A Dinosaur Footprint Hunter's Guidebook
February 20, 2008
Dinosaur footprint hunter Ray Stanford has found over 900 Cretaceous era animal tracks right in the vicinity of the Discovery Channel headquarters. Washington D.C. likely also was once teeming with dino life, with over a dozen species alone located in nearby Maryland.
If you'd like to test your skills at finding fossilized dinosaur footprints, here are some suggestions from Stanford:
1. Start by reading a good book on the subject. He recommends books by Dr.
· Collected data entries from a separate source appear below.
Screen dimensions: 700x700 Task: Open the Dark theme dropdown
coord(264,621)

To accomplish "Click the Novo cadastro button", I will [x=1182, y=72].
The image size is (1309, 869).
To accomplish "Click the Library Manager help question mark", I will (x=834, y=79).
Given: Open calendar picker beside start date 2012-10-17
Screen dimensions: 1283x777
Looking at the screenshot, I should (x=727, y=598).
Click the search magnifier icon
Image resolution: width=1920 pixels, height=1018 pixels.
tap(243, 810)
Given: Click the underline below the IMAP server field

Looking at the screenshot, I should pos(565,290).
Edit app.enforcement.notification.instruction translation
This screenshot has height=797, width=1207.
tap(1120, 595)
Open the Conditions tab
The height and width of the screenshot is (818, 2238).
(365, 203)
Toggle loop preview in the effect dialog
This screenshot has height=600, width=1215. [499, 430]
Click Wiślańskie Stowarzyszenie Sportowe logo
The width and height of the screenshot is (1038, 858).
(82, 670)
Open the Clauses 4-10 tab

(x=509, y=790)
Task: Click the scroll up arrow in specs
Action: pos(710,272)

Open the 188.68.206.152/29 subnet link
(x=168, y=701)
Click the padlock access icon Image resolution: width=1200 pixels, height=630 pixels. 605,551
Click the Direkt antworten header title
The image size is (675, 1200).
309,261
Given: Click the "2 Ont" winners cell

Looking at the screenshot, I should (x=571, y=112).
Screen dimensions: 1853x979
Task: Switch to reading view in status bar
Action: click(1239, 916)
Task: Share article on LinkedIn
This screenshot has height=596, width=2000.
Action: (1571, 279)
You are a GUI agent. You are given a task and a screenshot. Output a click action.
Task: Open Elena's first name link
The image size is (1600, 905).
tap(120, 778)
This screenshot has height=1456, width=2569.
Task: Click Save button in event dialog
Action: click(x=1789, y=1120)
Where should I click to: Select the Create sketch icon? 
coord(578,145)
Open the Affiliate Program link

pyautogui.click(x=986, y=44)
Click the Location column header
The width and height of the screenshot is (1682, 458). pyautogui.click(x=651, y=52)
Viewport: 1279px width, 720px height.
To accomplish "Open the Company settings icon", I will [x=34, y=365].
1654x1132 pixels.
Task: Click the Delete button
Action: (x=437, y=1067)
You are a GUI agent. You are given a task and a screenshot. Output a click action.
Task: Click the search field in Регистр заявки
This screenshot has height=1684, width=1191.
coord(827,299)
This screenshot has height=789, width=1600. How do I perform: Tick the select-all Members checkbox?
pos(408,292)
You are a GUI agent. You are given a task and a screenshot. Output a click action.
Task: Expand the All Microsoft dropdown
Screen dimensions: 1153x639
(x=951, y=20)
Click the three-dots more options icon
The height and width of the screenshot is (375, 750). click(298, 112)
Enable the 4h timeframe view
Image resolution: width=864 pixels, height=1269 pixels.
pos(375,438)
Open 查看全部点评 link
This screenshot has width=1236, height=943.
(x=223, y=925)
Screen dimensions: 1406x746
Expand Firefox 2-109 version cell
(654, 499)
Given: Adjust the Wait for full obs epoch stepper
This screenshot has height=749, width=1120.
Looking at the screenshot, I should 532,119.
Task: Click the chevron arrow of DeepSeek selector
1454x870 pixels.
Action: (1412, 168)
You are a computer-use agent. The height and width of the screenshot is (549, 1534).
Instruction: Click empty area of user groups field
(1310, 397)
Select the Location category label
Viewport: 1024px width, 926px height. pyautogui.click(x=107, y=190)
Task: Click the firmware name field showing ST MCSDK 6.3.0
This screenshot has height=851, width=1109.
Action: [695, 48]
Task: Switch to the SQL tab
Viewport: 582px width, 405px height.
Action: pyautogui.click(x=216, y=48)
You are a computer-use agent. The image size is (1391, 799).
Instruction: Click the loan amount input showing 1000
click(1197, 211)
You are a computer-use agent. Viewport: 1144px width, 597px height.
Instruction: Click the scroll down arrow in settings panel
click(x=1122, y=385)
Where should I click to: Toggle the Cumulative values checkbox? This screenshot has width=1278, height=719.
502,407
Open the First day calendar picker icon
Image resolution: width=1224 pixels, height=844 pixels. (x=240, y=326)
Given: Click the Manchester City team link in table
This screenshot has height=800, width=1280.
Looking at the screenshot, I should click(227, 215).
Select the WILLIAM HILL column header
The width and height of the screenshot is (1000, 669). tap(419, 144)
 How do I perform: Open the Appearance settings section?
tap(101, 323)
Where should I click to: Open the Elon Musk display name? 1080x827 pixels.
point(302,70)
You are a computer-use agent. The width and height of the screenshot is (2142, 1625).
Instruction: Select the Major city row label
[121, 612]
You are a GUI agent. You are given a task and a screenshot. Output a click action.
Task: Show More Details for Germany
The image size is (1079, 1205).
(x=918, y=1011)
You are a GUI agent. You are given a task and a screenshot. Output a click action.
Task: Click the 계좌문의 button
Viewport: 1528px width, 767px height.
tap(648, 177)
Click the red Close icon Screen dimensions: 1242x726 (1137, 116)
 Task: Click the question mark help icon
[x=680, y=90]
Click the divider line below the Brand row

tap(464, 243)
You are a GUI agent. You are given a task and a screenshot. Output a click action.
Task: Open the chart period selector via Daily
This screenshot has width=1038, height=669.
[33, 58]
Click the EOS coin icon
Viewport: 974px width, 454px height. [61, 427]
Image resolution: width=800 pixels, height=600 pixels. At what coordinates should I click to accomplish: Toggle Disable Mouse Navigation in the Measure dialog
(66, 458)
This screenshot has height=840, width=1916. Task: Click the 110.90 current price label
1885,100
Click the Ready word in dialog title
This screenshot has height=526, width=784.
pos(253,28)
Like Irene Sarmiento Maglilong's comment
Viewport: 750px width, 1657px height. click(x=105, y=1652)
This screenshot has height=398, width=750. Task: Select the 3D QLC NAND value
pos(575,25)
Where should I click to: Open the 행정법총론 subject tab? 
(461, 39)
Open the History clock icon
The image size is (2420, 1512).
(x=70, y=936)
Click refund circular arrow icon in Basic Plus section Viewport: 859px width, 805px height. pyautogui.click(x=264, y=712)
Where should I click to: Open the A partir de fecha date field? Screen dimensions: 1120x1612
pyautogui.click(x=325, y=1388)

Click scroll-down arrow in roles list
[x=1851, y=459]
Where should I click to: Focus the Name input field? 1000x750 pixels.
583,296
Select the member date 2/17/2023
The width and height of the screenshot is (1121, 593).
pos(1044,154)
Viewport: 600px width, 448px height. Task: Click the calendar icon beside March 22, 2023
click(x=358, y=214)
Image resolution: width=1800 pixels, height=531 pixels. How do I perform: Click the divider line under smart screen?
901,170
Martin Lockley, such as Tracking Dinosaurs: A New Look at an Ancient World (Cambridge University Press, 1991).
2. "Focus on what the site has to offer, instead of looking for specific types of footprints," Stanford advises. "You'll probably be surprised by what you find."
3. Stream beds that have suffered recent erosion, such as from human activities or storms, may yield footprint-containing rock, or what are called "floats" by geologists and other rock hounds. Floats are pieces of track-bearing substrate that hydrodynamically dislodged from their natural stratigraphic context during stream bank flooding.
4. According to eHow, good places to start looking are Dinosaur State Park in Rocky Hill, Connecticut; Holyoke, Massachusetts; Dinosaur Valley State Park in Glen Rose, Texas; or Mill Canyon/Copper Ridge Dinosaur Tracks in Utah.
5. If you are in the Colorado area, consider joining the Dinosaur Trackers Research Group at the University of Colorado at Denver.
6. Study existing dinosaur tracks. Here are a few of Stanford's:
7. Finally, for a less adventurous, but no less interesting, hunt, check out your local natural history museum. The Smithsonian and other museums, for example, house impressive dino tracks.